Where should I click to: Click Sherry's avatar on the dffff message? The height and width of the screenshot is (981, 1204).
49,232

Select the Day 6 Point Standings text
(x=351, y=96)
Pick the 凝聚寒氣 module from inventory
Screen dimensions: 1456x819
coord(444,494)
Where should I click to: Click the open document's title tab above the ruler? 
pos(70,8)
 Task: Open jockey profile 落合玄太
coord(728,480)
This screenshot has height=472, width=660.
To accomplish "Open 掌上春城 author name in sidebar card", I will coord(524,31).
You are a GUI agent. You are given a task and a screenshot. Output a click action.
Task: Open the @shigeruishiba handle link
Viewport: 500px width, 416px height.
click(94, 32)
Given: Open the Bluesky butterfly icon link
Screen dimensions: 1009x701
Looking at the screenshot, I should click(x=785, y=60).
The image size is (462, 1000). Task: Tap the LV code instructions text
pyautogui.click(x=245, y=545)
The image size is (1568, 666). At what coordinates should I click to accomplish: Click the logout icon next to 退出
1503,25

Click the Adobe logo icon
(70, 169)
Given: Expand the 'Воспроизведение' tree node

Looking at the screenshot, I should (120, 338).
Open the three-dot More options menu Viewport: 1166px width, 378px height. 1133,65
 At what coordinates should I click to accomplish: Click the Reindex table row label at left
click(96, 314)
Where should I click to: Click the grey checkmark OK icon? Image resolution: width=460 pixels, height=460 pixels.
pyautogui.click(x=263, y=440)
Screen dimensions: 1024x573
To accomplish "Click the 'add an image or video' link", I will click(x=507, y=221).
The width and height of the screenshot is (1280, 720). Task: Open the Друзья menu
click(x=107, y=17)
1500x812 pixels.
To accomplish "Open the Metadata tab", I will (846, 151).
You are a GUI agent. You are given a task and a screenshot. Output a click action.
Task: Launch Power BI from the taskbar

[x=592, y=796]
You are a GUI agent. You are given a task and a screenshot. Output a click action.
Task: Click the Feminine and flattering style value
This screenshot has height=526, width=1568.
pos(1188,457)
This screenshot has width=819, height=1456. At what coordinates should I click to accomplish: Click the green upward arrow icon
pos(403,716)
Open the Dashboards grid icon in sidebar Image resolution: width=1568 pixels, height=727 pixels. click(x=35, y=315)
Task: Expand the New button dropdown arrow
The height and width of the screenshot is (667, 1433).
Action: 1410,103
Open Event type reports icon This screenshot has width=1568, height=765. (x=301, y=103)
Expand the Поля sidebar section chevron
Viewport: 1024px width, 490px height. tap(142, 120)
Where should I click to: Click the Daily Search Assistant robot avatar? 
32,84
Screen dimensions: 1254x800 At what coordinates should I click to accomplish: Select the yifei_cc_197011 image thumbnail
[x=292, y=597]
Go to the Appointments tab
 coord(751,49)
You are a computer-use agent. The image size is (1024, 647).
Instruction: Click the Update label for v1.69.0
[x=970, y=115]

__Prompt__. Return every line of the records that contains the string "will". Case counts.

__Full answer__.
To accomplish "Open 掌上春城 author name in sidebar card", I will coord(524,31).
To accomplish "Click the 'add an image or video' link", I will click(x=507, y=221).
To accomplish "Open the Metadata tab", I will (846, 151).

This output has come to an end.